## PROBLEM:
The required result is an exact copy of the lines from the one containing "Task: Click the Change theme button" to the last line of the records, both ends included, without pictures.

## Items from a dataset:
═══
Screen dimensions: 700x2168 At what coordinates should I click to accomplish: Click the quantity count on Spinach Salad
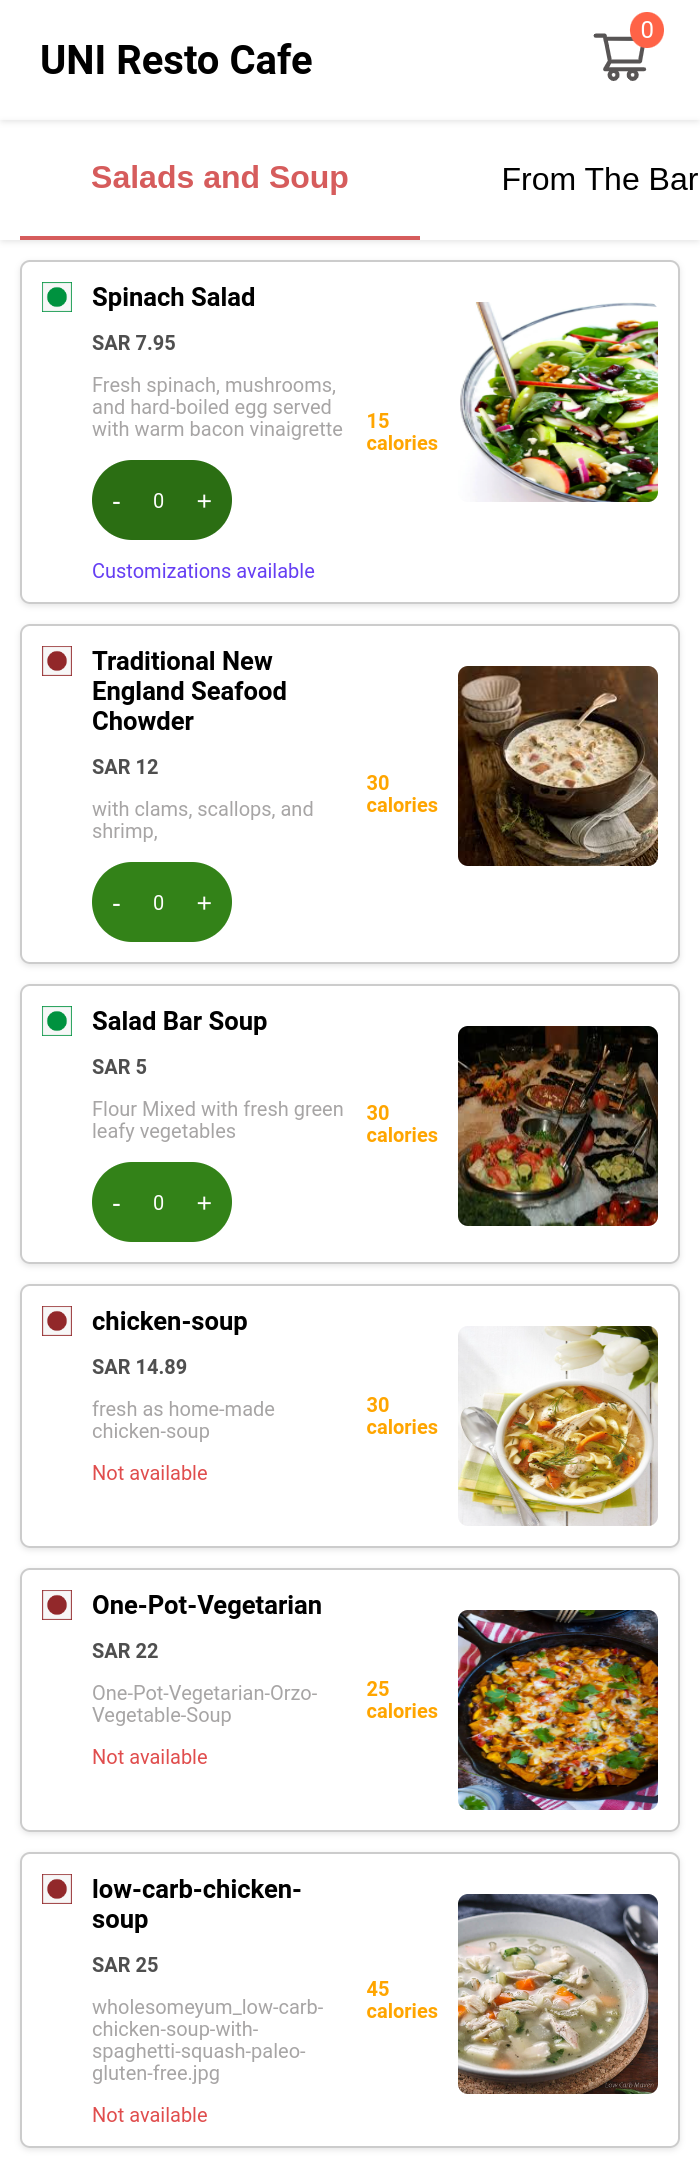click(x=159, y=500)
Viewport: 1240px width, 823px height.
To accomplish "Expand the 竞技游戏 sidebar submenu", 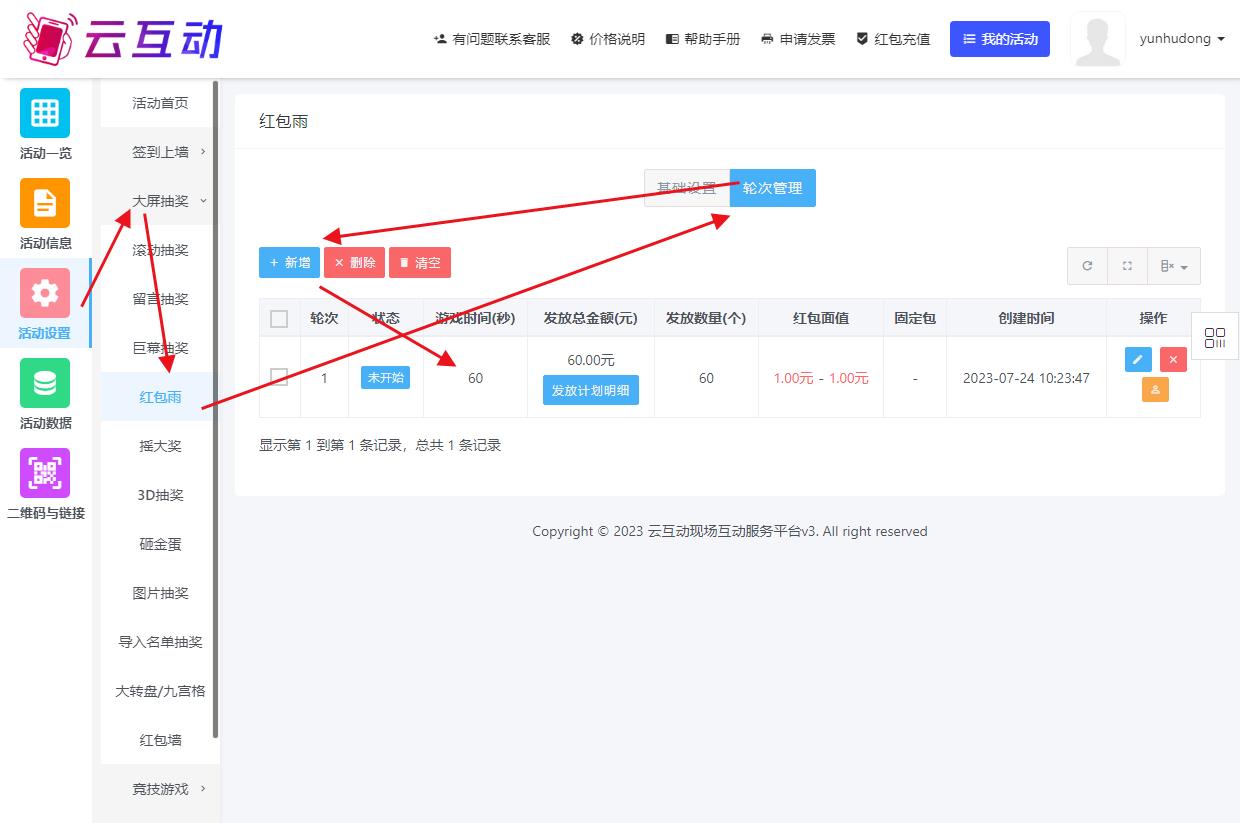I will point(160,789).
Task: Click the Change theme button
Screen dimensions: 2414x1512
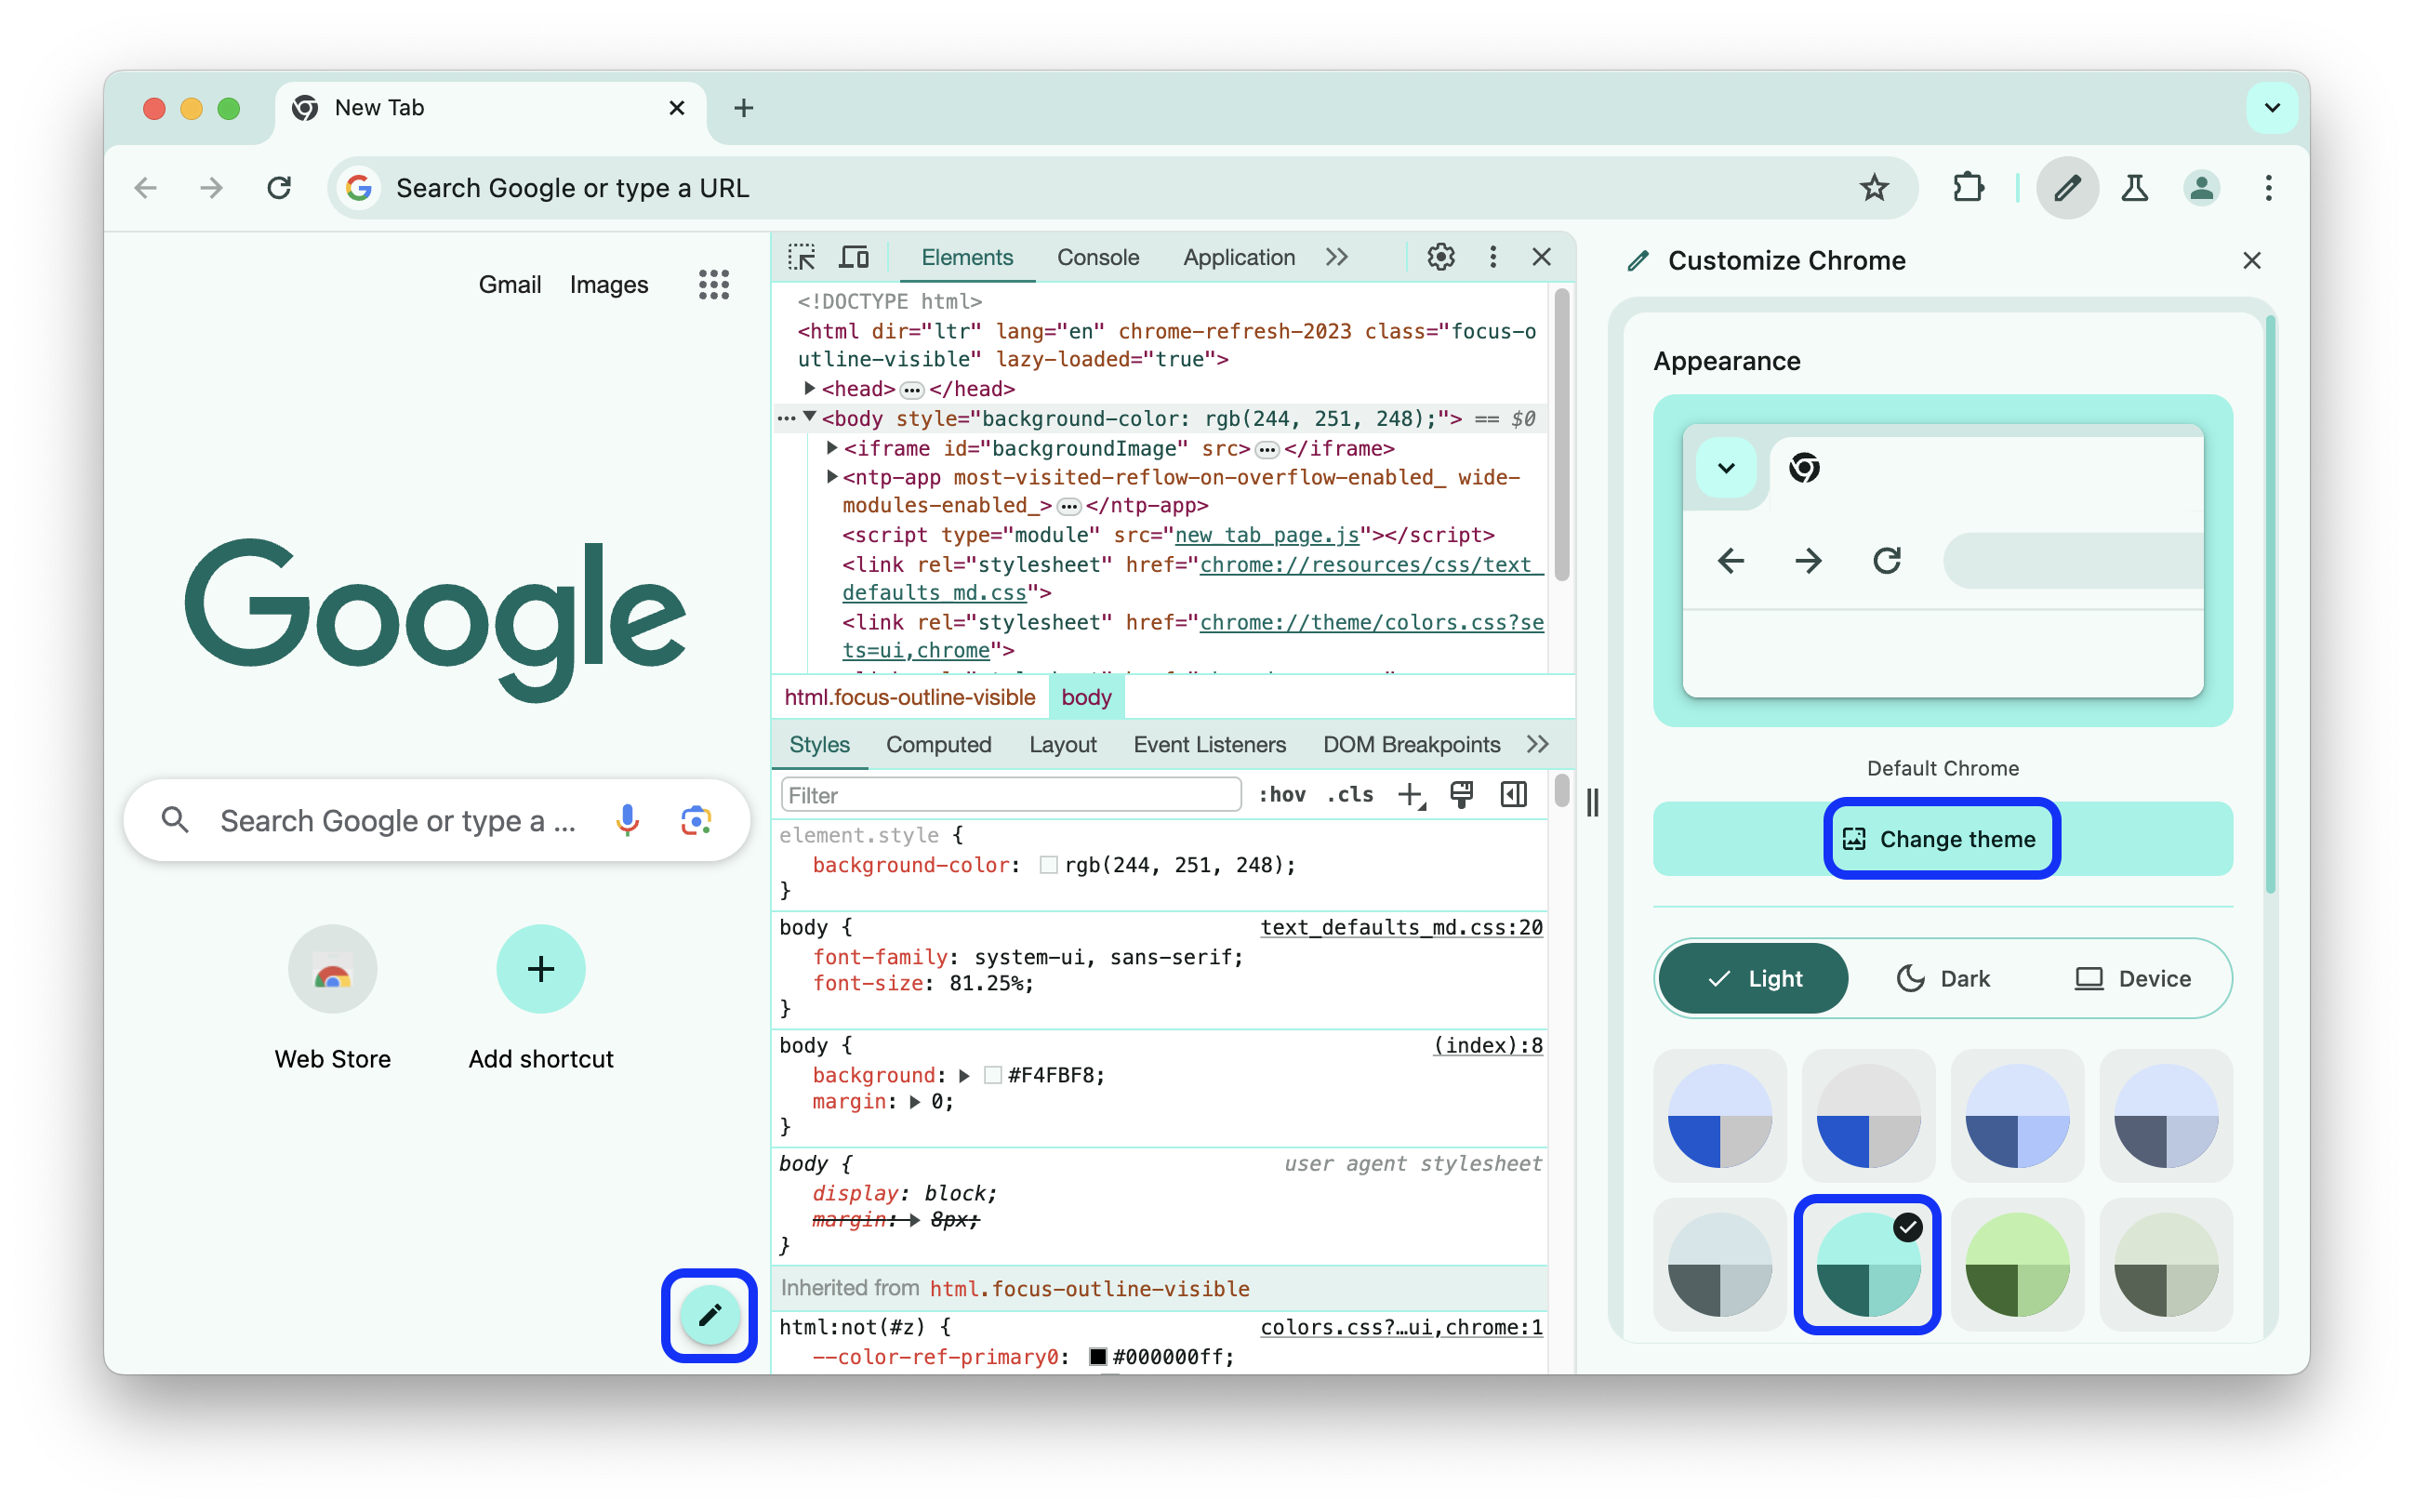Action: click(x=1941, y=838)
═══
## EXERCISE RESPONSE:
Task: Click the Change theme button
Screen dimensions: 2414x1512
Action: click(x=1941, y=838)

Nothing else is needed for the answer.